COUR D’APPEL de CHAMBÉRY

Chambre Civile – 1re section

Arrêt du Mardi 28 Février 2017

RG : 15/01269

Décision attaquée : Jugement du Tribunal de Commerce d’ANNECY en date du 06 Mai 2015, RG 2014J43

Appelante

SAS CURIOZ LOISIRS prise en la personne de son représentant légal en exercice domicilié en cette qualité audit siège, 228 route de Paris – XXX

représentée par la SCP CORDEL BETEMPS, avocats postulants au barreau de CHAMBERY et la SELARL OSTIAN COOK QUENARD, avocats plaidants au barreau de GRENOBLE

Intimé

M. B Z

né le XXX à XXX

représenté par Me Stephane COERCHON, avocat au barreau d’ANNECY

— =-=-=-=-=-=-=-=-

COMPOSITION DE LA COUR :

Lors de l’audience publique des débats, tenue en rapporteur, sans opposition des avocats, le 09 janvier 2017 par Monsieur Philippe GREINER, en qualité de rapporteur, avec l’assistance de Mme Sylvie LAVAL, Greffier,

Et lors du délibéré, par :

—  Monsieur Philippe GREINER, Président

- Monsieur Pascal LECLERCQ, Conseiller,

- Madame Alyette FOUCHARD, Conseiller

— =-=-=-=-=-=-=-=-

La société CURIOZ LOISIRS, sis à LA BALME DE SILLINGY, a été créée le 14/06/2011 et a pour activité le commerce de véhicules type « camping cars ». Au 31/08/2012, son chiffre d’affaires était de 14.532.000 euros, et elle employait 17 salariés.

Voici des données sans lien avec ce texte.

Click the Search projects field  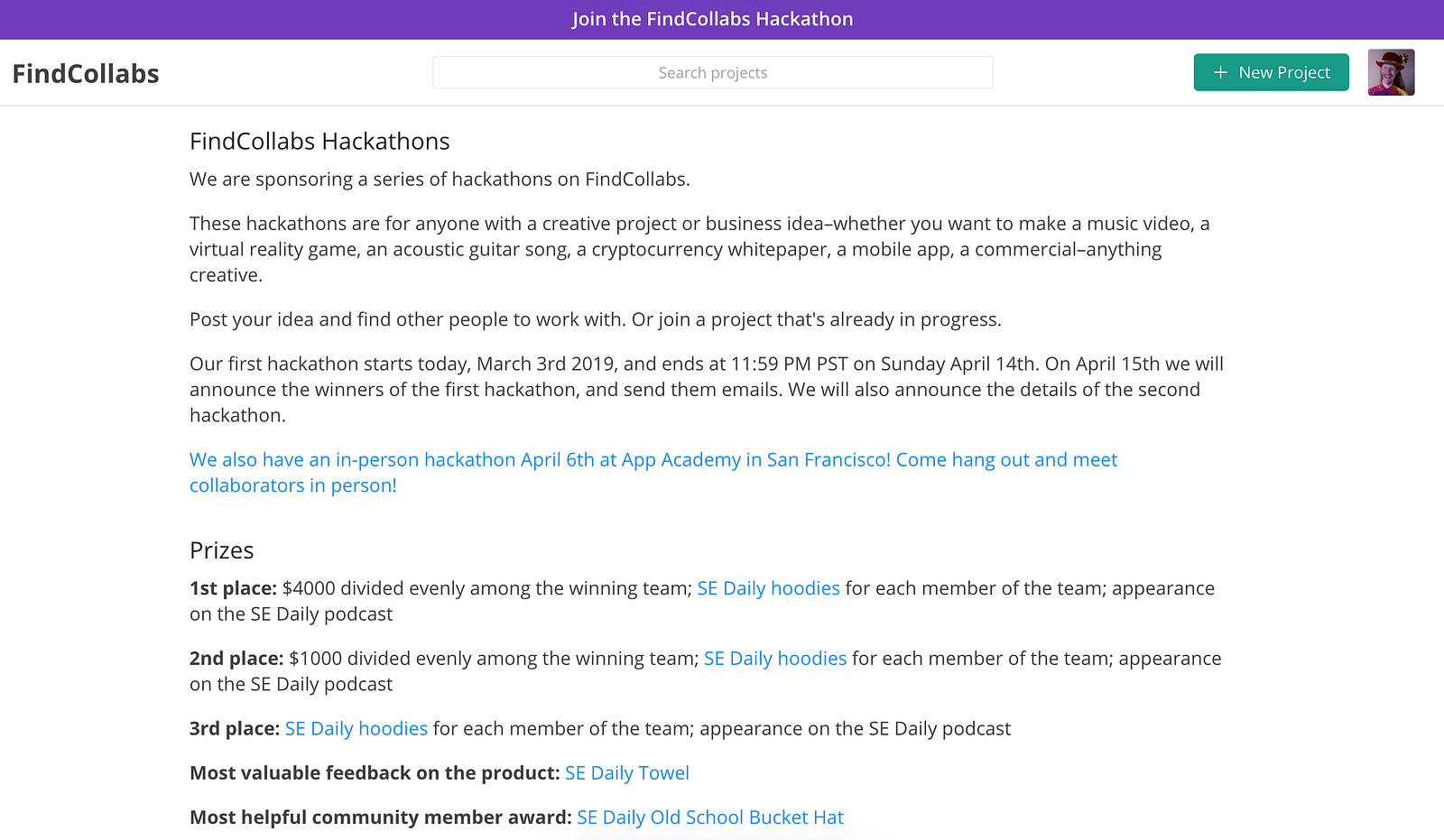click(713, 72)
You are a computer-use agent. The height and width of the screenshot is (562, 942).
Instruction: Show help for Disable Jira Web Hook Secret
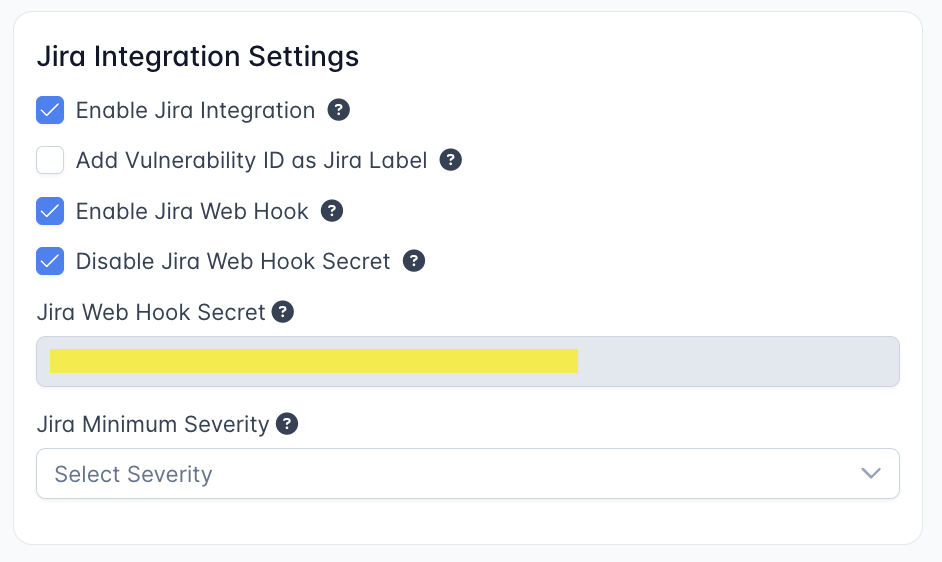(414, 261)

Le 11/10/2005, elle a embauché M. X en qualité d’employé d’atelier, avec pour tâches les réparations sur les véhicules, le montage d’accessoires, les travaux électriques et mécaniques, la maintenance et le dépannage, le contrat de travail stipulant que le salarié s’engage « par ailleurs à consacrer toute son activité professionnelle à l’entreprise, et à ne pas prendre d’autre activité professionnelle, rémunérée ou non, sans autorisation écrite ».

Dans un rapport du 12/09/2013, l’agence C D, mandatée par la société CURIOZ LOISIRS, indique que les lundis 23/09 et 14/10/2013, elle a constaté que le véhicule de M. X arrivait à 9h 05 dans l’entreprise FLASH SERVICE CAMPING CAR, sis à Chavanod, (74) et qu’un homme correspondant au signalement de M. X pénétrait dans les locaux de l’entreprise.

Autorisé par ordonnance du 07/11/2013 du président du tribunal de grande instance d’Annecy, Me Y, huissier de justice, a dressé le 02/12/2013 un constat dans les locaux de l’entreprise de

M. Z, à l’enseigne FLASH SERVICE CAMPING CAR, d’où il résulte que :

— l’huissier, rencontrant M. Z, lui a demandé de voir M. X ;

— après que M. Z ait feint la surprise, il a finalement appelé M. X ;

— celui-ci a confirmé son identité, et a déclaré à l’officier ministériel qu’il travaillait quelques heures par mois pour M. Z depuis juin 2013, lui procurant un revenu d’environ 300 euros par mois, s’occupant de réparations de camping cars ;

— il a déclaré en outre connaître M. Z depuis environ deux ans, ce dernier faisant des interventions au sein de la société CURIOZ LOISIRS.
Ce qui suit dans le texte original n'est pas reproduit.